### Work to complete
Beneath this task are records; print exactly the stretch of them from the line with "Where should I click to: Open" through the line with "422x264 pixels.", both ends included.

Stored records:
Segment Open

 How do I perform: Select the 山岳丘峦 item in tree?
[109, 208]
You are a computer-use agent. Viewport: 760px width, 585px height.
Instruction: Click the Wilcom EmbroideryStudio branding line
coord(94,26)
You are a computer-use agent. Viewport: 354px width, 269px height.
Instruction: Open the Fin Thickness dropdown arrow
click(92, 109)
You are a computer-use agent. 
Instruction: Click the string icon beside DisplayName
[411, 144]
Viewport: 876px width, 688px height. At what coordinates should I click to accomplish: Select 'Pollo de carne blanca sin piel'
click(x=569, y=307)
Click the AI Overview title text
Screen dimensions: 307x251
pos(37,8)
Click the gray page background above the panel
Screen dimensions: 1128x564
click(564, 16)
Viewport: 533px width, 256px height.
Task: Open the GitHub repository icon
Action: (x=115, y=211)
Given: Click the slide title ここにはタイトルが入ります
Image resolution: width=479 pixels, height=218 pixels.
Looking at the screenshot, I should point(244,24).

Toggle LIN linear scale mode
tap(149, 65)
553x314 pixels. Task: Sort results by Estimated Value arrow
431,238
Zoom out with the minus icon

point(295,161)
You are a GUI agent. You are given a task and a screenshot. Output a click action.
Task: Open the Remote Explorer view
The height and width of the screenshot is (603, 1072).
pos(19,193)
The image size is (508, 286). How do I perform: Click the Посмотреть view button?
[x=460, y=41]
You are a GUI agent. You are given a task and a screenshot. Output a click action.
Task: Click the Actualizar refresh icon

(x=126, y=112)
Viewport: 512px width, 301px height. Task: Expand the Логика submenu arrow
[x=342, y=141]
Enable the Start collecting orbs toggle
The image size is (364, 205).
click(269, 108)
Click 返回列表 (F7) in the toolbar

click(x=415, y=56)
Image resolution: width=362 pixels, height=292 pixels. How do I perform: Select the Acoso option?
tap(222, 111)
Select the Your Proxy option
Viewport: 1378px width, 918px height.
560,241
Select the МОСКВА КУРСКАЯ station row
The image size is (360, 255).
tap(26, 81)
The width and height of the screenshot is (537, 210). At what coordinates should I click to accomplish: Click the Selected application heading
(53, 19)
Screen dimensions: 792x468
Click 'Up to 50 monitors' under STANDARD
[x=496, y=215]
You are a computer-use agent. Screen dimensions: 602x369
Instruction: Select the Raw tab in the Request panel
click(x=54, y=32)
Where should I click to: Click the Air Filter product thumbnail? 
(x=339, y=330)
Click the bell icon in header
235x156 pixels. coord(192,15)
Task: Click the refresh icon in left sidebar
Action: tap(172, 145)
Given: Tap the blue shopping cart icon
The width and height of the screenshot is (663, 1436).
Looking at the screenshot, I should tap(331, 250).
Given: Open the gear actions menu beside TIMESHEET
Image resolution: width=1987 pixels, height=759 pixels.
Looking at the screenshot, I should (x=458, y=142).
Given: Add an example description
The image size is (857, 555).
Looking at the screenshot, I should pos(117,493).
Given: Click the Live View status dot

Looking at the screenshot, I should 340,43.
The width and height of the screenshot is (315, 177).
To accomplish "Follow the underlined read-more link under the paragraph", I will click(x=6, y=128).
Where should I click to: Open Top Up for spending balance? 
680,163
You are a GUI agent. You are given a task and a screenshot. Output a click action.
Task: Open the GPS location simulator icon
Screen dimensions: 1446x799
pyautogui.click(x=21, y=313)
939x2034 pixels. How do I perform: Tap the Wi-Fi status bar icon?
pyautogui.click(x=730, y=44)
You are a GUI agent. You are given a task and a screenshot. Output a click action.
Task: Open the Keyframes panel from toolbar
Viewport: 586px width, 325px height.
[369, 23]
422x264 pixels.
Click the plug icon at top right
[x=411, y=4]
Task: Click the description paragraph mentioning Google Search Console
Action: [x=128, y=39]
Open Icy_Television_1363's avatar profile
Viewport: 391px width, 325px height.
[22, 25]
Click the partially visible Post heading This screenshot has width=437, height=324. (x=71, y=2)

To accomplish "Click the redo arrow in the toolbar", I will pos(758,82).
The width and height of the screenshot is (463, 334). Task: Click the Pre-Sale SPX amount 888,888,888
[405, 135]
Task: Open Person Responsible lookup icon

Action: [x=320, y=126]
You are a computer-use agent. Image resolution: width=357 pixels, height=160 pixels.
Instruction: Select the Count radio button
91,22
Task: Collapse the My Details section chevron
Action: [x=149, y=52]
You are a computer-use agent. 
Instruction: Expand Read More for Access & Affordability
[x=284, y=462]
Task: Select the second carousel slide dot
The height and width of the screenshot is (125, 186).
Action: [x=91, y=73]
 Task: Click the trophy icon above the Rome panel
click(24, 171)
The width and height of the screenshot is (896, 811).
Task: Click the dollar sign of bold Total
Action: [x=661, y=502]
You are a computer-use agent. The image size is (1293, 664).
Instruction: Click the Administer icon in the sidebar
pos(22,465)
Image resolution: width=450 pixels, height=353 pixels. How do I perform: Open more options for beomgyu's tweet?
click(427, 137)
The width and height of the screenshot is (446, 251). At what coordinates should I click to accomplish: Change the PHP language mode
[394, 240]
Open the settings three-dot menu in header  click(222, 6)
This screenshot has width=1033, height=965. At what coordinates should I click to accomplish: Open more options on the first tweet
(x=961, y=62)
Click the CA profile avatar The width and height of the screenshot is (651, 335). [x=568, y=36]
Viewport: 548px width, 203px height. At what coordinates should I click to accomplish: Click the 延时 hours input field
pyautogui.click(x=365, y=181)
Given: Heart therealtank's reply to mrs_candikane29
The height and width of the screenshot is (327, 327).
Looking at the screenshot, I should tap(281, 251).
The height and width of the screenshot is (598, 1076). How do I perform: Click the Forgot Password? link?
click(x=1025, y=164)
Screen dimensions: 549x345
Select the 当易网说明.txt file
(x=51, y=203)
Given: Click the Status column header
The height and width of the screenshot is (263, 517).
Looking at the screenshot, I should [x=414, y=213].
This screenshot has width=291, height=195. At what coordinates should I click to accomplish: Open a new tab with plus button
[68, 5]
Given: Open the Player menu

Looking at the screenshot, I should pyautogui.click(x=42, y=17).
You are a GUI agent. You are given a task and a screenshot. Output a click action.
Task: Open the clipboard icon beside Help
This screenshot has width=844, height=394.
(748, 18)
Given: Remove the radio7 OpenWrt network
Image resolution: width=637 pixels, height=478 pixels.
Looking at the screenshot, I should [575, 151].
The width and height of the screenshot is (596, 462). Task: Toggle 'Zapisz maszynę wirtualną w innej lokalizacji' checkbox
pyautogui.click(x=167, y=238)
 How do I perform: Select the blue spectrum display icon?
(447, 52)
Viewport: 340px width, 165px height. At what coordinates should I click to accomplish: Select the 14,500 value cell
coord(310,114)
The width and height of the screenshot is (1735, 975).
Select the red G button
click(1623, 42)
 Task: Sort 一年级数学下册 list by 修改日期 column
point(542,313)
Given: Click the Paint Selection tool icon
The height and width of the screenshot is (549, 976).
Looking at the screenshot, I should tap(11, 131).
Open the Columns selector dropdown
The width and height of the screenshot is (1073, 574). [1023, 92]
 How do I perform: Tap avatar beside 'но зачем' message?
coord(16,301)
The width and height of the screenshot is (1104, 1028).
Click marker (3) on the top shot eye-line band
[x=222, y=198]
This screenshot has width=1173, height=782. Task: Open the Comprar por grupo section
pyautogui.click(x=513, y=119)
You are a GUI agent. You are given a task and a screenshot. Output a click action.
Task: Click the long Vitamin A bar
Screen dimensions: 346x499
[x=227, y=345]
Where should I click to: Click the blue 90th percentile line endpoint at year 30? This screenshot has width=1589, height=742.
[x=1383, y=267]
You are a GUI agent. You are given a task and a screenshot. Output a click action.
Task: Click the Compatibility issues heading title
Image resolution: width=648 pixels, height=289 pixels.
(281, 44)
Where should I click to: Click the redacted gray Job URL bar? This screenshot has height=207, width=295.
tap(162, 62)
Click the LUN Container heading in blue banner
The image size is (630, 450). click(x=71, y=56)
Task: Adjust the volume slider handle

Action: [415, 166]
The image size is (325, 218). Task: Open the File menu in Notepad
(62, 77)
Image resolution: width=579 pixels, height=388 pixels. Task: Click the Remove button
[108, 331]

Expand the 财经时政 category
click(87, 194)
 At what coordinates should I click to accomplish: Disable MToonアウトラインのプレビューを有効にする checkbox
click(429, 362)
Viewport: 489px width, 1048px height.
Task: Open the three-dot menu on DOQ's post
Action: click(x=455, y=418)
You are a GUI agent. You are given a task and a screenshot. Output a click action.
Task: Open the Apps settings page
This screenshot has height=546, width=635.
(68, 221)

Segment Closed

### Answer section
Where should I click to: Open Top Up for spending balance? 
680,163
You are a GUI agent. You are given a task and a screenshot. Output a click action.
Task: Open the GPS location simulator icon
Screen dimensions: 1446x799
pyautogui.click(x=21, y=313)
939x2034 pixels. How do I perform: Tap the Wi-Fi status bar icon?
pyautogui.click(x=730, y=44)
You are a GUI agent. You are given a task and a screenshot. Output a click action.
Task: Open the Keyframes panel from toolbar
Viewport: 586px width, 325px height.
[369, 23]
422x264 pixels.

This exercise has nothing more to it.